What is expected: Print the data exactly as it is given, please.

Data for this task:
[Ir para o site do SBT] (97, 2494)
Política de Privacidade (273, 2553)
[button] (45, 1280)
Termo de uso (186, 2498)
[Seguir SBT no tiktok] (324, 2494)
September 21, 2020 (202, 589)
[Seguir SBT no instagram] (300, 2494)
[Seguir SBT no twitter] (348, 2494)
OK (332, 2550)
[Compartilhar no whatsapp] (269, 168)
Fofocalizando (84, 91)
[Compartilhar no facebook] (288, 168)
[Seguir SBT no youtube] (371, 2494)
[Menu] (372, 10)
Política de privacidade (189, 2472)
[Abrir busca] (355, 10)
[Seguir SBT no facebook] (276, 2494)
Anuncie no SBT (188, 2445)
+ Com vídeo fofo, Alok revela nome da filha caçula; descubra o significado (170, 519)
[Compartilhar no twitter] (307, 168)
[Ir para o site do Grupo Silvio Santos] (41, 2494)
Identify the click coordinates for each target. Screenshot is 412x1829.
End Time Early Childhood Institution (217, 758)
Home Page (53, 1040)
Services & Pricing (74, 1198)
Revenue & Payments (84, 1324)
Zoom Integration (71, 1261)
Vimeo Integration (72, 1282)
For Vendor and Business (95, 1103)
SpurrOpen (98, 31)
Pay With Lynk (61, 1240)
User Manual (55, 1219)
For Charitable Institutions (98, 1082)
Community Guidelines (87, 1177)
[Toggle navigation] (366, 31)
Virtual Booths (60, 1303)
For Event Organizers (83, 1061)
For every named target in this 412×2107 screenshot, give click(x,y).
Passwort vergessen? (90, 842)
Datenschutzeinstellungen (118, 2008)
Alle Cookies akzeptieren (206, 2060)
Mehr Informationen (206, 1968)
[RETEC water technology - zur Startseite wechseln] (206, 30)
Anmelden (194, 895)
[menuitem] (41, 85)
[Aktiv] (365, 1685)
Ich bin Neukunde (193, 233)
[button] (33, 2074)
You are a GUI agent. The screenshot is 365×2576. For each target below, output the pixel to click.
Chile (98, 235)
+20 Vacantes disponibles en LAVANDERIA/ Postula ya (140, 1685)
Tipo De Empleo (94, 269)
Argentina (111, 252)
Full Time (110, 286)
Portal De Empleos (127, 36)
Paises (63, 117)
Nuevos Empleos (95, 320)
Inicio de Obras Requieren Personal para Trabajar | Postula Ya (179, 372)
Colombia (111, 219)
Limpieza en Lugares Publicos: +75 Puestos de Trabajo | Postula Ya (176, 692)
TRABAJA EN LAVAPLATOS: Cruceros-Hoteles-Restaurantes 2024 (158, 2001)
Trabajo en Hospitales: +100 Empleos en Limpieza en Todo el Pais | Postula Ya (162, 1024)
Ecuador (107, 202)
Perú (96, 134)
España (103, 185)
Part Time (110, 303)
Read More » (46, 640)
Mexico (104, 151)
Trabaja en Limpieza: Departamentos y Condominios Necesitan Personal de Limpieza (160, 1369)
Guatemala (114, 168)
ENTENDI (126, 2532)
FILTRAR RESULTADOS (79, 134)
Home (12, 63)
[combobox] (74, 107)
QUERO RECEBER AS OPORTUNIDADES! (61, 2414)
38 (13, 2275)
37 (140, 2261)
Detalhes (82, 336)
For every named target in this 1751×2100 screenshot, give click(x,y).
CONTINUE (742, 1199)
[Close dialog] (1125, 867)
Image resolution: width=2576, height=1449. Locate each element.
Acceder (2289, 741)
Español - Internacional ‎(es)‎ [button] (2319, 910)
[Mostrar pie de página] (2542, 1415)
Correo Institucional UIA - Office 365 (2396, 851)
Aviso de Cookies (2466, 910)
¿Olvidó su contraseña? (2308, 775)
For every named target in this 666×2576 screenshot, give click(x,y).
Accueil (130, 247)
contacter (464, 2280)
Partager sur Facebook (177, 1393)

Response to the task:
[Ir para o site do SBT] (97, 2494)
Política de Privacidade (273, 2553)
[button] (45, 1280)
Termo de uso (186, 2498)
[Seguir SBT no tiktok] (324, 2494)
September 21, 2020 (202, 589)
[Seguir SBT no instagram] (300, 2494)
[Seguir SBT no twitter] (348, 2494)
OK (332, 2550)
[Compartilhar no whatsapp] (269, 168)
Fofocalizando (84, 91)
[Compartilhar no facebook] (288, 168)
[Seguir SBT no youtube] (371, 2494)
[Menu] (372, 10)
Política de privacidade (189, 2472)
[Abrir busca] (355, 10)
[Seguir SBT no facebook] (276, 2494)
Anuncie no SBT (188, 2445)
+ Com vídeo fofo, Alok revela nome da filha caçula; descubra o significado (170, 519)
[Compartilhar no twitter] (307, 168)
[Ir para o site do Grupo Silvio Santos] (41, 2494)
Identify the click coordinates for each target. Screenshot is 412x1829.
End Time Early Childhood Institution (217, 758)
Home Page (53, 1040)
Services & Pricing (74, 1198)
Revenue & Payments (84, 1324)
Zoom Integration (71, 1261)
Vimeo Integration (72, 1282)
For Vendor and Business (95, 1103)
SpurrOpen (98, 31)
Pay With Lynk (61, 1240)
User Manual (55, 1219)
For Charitable Institutions (98, 1082)
Community Guidelines (87, 1177)
[Toggle navigation] (366, 31)
Virtual Booths (60, 1303)
For Event Organizers (83, 1061)
For every named target in this 412×2107 screenshot, give click(x,y).
Passwort vergessen? (90, 842)
Datenschutzeinstellungen (118, 2008)
Alle Cookies akzeptieren (206, 2060)
Mehr Informationen (206, 1968)
[RETEC water technology - zur Startseite wechseln] (206, 30)
Anmelden (194, 895)
[menuitem] (41, 85)
[Aktiv] (365, 1685)
Ich bin Neukunde (193, 233)
[button] (33, 2074)
You are a GUI agent. The screenshot is 365×2576. For each target below, output the pixel to click.
Chile (98, 235)
+20 Vacantes disponibles en LAVANDERIA/ Postula ya (140, 1685)
Tipo De Empleo (94, 269)
Argentina (111, 252)
Full Time (110, 286)
Portal De Empleos (127, 36)
Paises (63, 117)
Nuevos Empleos (95, 320)
Inicio de Obras Requieren Personal para Trabajar | Postula Ya (179, 372)
Colombia (111, 219)
Limpieza en Lugares Publicos: +75 Puestos de Trabajo | Postula Ya (176, 692)
TRABAJA EN LAVAPLATOS: Cruceros-Hoteles-Restaurantes 2024 (158, 2001)
Trabajo en Hospitales: +100 Empleos en Limpieza en Todo el Pais | Postula Ya (162, 1024)
Ecuador (107, 202)
Perú (96, 134)
España (103, 185)
Part Time (110, 303)
Read More » (46, 640)
Mexico (104, 151)
Trabaja en Limpieza: Departamentos y Condominios Necesitan Personal de Limpieza (160, 1369)
Guatemala (114, 168)
ENTENDI (126, 2532)
FILTRAR RESULTADOS (79, 134)
Home (12, 63)
[combobox] (74, 107)
QUERO RECEBER AS OPORTUNIDADES! (61, 2414)
38 (13, 2275)
37 (140, 2261)
Detalhes (82, 336)
For every named target in this 1751×2100 screenshot, give click(x,y).
CONTINUE (742, 1199)
[Close dialog] (1125, 867)
Image resolution: width=2576, height=1449. Locate each element.
Acceder (2289, 741)
Español - Internacional ‎(es)‎ [button] (2319, 910)
[Mostrar pie de página] (2542, 1415)
Correo Institucional UIA - Office 365 (2396, 851)
Aviso de Cookies (2466, 910)
¿Olvidó su contraseña? (2308, 775)
For every named target in this 666×2576 screenshot, give click(x,y).
Accueil (130, 247)
contacter (464, 2280)
Partager sur Facebook (177, 1393)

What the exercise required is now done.